QRadar EDR On Prem: Backup Failure Occurring During Backup of Elasticsearch and Cassandra Datastores in On‑Premises QRadar EDR

Troubleshooting

Problem

In some on‑premises QRadar EDR environments, issues may occur during the execution of a backup.

Symptom

While the backups for PostgreSQL and the QRadar EDR datastore complete successfully, the process can stop stops during the Elasticsearch and Cassandra datastore backup.

Environment

QRadar EDR On-premise

Diagnosing The Problem

If the following error log entry are displayed, it is possible that the Elasticsearch backup has failed.

Example output:

TASK [backup : backup elasticsearch indices for elasticsearch instance reaqta-hive-opensearch] ***

If logs such as those shown below are output, it is possible that the Cassandra backup has failed.

Example output:

Operation UNLOAD_20251205-100928-468036 completed with 41 errors

Resolving The Problem

Workaround 1:
During backup operations, temporary spikes in resource consumption may trigger specific issues and cause processes to be forcibly terminated.
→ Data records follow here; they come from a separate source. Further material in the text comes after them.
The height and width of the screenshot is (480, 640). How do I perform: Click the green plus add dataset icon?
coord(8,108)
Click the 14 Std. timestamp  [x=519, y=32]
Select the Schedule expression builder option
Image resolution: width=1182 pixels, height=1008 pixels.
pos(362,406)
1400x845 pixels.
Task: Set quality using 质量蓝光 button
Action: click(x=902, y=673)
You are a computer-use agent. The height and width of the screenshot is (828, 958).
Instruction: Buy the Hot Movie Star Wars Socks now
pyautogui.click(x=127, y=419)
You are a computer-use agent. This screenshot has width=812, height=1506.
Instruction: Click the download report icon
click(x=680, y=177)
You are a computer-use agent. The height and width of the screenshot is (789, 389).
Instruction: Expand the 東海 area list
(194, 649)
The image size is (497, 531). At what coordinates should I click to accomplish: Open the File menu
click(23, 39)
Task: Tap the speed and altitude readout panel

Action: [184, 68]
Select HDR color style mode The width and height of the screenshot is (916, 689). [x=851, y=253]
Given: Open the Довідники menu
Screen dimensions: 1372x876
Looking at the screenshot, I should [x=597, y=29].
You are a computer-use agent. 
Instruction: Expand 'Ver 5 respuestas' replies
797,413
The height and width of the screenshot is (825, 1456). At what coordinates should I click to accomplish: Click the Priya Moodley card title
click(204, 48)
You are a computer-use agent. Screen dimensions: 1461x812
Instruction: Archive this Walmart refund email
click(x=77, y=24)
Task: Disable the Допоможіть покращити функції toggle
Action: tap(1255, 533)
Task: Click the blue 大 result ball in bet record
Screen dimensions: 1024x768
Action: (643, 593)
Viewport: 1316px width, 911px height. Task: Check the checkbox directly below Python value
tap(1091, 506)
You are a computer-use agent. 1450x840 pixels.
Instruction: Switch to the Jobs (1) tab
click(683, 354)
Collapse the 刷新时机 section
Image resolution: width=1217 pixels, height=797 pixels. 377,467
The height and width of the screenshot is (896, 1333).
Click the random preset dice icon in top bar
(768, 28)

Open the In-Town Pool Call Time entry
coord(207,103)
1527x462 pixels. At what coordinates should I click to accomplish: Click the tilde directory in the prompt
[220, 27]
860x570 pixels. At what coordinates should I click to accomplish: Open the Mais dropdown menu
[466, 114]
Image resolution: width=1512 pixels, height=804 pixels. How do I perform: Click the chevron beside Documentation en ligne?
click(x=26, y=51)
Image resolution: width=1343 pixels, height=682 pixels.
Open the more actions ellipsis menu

In such cases, administrators should consider the following actions.

• Increase the CPU and memory resource limits to at least double the current values
• Allocate a minimum of 800Gi of backup storage for Cassandra

Steps:

■ Increasing CPU and memory limits

Use the following command to increase resource limits, then rerun the backup to confirm whether it completes successfully.

oc exec deploy/cp-serviceability -- /opt/bin/modify_deployment 
-k default 
-a backup-restore 
-r requests.cpu:250m 
-r requests.memory:500Mi 
-r limits.cpu:2000m 
-r limits.memory:8Gi 
--token=$(oc whoami -t)

This method is effective when "OOMKilled" issues are occurring.

■ Modifying the backup PVC size
To modify the size of the backup PVC, refer to the following documentation: Persistent volume storage sizing
For reference, details on modifying resource specifications can be found here: Modifying QRadar Suite Software deployment resource specifications

■ Verifying backup integrity
After applying the above settings, perform the following steps to confirm that the backup completes successfully.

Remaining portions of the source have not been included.